CDI CONTRACTORS v. McHale

Judith Rogers, Judge,

dissenting. I agree with that portion of the majority opinion that appellee should continue to receive temporary total disability for his physical injury until Dr. Grimes feels that appellee has reached the end of his healing period. However, I strongly disagree that there is substantial evidence to support the finding that appellee’s psychological problems bear a causal relationship to his work-related injury.

While it is true that it is the function of the Commission, and not the appellate courts, to act as the fact finder in workers’ compensation cases, see Ark. Code Ann. § 11-9-711(b)(3) (1987), it is also true that it is the duty of the appellate court to reverse the Commission’s decision when convinced that fair-minded persons, with the same facts before them, could not have reached the conclusion arrived at by the Commission. Franklin Collier Farms v. Chappel, 18 Ark. App. 200, 712 S.W.2d 334 (1986). The reviewing court must set aside the Commission’s decision when it cannot conscientiously find from a review of the entire record that the evidence supporting the decision is substantial; in this context, substantial evidence has been defined as more than a mere scintilla, and means such relevant evidence as a reasonable mind might accept as adequate to support a conclusion. College Club Dairy v. Carr, 25 Ark. App. 215, 756 S.W.2d 128 (1988).

The medical and psychiatric history of the appellee is important to an understanding of his present condition.

Appellee testified that he came to Arkansas for the Veteran Administration’s drug and alcohol treatment program. His employment history reveals an inability to get along with coworkers and supervisors; long-standing drug and alcohol addiction; psychiatric hospitalizations; and incidents of violence. He has been diagnosed as having a borderline personality disorder. Individuals who have this disorder are noted for feelings of entitlement. In addition, these persons “tend to experience complicated or incomplete recovery from illness [and] . . . may consciously or unconsciously create challenging, vague, undiagnosable illnesses, such as chronic viral infections or chronic pain.” In summary, treatment of individuals with BPD tends to be rather difficult and challenging, as it is often complicated by noncompliance and/or active interference with professional care, poor impulse control and mood instability, and an uncertain response to both psychotherapy and the use of psychotropic agents.1

I agree with the dissent of Commissioner Tatum that the claimant has failed to meet his burden of proof that his preexisting psychiatric condition was aggravated by his compensa-ble injury.

In affirming, the majority emphasizes the Commission’s reliance on the testimony of Dr.

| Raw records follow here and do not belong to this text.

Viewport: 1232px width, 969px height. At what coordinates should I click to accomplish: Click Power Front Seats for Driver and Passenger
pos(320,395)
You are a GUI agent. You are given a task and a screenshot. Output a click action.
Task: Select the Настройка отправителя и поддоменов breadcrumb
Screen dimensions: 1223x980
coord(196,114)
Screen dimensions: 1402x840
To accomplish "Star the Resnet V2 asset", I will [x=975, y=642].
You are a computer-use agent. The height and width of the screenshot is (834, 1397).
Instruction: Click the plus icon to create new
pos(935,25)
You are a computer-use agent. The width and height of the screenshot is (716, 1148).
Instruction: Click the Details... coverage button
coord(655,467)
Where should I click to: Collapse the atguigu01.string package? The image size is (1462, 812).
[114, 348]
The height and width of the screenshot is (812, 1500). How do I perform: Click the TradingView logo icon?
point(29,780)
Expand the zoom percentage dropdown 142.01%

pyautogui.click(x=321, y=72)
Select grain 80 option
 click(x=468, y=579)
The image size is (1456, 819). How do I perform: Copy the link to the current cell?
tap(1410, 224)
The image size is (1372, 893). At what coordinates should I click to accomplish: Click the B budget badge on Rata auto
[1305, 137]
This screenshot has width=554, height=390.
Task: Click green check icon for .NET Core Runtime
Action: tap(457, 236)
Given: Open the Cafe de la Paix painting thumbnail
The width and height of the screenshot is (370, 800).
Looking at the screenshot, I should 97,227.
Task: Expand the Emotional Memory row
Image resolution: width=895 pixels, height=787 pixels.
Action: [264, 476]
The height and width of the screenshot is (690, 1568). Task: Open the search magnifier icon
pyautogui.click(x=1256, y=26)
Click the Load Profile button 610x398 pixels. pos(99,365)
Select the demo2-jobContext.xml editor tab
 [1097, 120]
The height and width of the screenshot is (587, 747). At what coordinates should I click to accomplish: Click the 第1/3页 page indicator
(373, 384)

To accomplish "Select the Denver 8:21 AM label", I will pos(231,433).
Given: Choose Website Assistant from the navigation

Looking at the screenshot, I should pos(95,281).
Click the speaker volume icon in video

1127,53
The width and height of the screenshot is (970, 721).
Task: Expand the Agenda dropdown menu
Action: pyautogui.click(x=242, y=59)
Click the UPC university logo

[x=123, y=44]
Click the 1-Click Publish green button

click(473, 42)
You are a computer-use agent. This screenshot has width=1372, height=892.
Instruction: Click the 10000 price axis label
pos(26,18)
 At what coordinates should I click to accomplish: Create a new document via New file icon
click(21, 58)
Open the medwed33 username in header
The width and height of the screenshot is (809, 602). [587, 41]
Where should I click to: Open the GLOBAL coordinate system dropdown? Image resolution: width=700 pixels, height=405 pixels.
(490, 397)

Frank Slavik that appellee had partially adjusted simply because he had been able to hold down a job for a two month period. I note this period was of short duration and I do not think that, given appellee’s intermittent work history, his long years of substance abuse, and his previous psychiatric history, that reasonable minds could conclude that he had made an adjustment in this short period. Appellee had never held a job for more than three months since February of 1986. Given appellee’s long-standing problem, it does not seem reasonable to consider a two-month length of employment as representing an “adjustment period;” therefore, the entire premise on which this argument is predicated appears to be unjustified. Furthermore, the maladaptive behaviors described as resulting from this injury are consistent with his previous mode of functioning and there is no indication that the present behaviors represent a significant deterioration of his psychological condition.

The workers’ compensation system was designed in some small measure to compensate injured victims, pay their medical costs and rehabilitate them for future gainful employment. This court has previously reversed commission findings when it is obvious that the law is not being applied to achieve these ends. We should not hesitate to reverse a decision that is not supported by substantial evidence.

Borderline Personality Disorder: Office Diagnosis and Management by Randy A. Sansone and Lori A. Sansone, il v44 American Family Physician, July 1991, p. 194(4).